So we went to the blue store (one of our many journeys there) to get some ideas and look around for supplies.

Now, you need to understand something here. We go there ALL THE TIME, And that is NOT an understatement. Pretty much every day we go there to buy something. (Seriously, we should buy stock in their company.) Exhibit A: Drew and I were there around 8:30pm one night looking for god knows what. We were both exhausted and covered in sawdust. Drew was looking for something in the electrical aisle, and suddenly, a young employee said, jokingly, “I feel like I see you guys here every day. Do you live in here?” Note, we’ve never seen this guy there before (and trust me, we recognize workers.
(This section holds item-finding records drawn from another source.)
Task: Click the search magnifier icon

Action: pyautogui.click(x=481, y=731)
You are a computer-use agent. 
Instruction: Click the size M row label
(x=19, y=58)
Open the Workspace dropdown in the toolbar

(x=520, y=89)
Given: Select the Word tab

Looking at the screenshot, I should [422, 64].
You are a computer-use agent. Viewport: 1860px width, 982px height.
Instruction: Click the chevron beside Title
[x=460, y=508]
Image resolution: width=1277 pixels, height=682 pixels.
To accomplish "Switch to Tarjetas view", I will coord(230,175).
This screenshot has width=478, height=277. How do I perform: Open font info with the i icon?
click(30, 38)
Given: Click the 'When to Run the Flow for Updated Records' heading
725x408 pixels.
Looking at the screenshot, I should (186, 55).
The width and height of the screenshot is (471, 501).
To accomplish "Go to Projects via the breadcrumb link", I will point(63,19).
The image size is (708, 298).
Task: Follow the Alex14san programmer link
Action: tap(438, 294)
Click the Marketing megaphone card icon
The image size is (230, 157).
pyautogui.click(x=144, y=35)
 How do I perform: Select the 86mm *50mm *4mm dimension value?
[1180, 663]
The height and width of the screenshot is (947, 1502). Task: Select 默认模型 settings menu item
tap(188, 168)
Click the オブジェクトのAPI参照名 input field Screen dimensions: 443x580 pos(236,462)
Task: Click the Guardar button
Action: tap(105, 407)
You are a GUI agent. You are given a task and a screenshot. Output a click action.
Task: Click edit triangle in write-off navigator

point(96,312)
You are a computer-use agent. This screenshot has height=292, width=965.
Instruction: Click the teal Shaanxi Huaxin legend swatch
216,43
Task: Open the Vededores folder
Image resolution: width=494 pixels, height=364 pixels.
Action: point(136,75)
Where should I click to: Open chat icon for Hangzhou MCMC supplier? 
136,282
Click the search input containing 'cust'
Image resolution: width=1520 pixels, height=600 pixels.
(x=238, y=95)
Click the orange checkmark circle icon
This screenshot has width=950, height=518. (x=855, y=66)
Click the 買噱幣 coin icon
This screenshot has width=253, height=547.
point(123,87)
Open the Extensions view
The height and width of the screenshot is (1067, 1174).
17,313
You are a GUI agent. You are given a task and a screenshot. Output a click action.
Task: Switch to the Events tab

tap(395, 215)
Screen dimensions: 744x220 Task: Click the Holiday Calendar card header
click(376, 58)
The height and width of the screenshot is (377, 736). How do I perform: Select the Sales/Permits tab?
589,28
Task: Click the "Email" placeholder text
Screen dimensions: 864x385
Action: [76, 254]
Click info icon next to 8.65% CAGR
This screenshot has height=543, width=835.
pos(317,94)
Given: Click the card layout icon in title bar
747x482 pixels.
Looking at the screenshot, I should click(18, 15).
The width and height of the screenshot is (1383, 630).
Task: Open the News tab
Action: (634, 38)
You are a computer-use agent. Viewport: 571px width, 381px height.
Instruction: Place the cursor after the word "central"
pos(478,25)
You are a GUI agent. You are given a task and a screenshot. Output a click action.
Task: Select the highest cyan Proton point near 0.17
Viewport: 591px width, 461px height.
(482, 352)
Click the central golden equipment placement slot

We know which ones know their stuff and which ones are hard of hearing and therefore shout at us when answering our questions.) Drew replied “Yeah, we practically do live here at this point.” I guess we don’t blend in anymore…

Anyway, we found the door section and discovered they had pre-made pocket door frames with the rolling track and everything we needed to put up a wall in our house in less than a day. We found one that was just large enough for a 24″ door and discovered we could make that fit perfectly in our space. But what about the door itself? We looked at their selection and found some solid wood doors that would have been perfect, only they were a bit too tall for the space under our loft. They were the perfect width though. So, we decided to get one anyway and cut it down. Simple enough.

What we both liked about this door was that it had glass panes! It would look really nice from the kitchen and would still let bathroom light pour into the kitchen. The problem? The glass was see-through…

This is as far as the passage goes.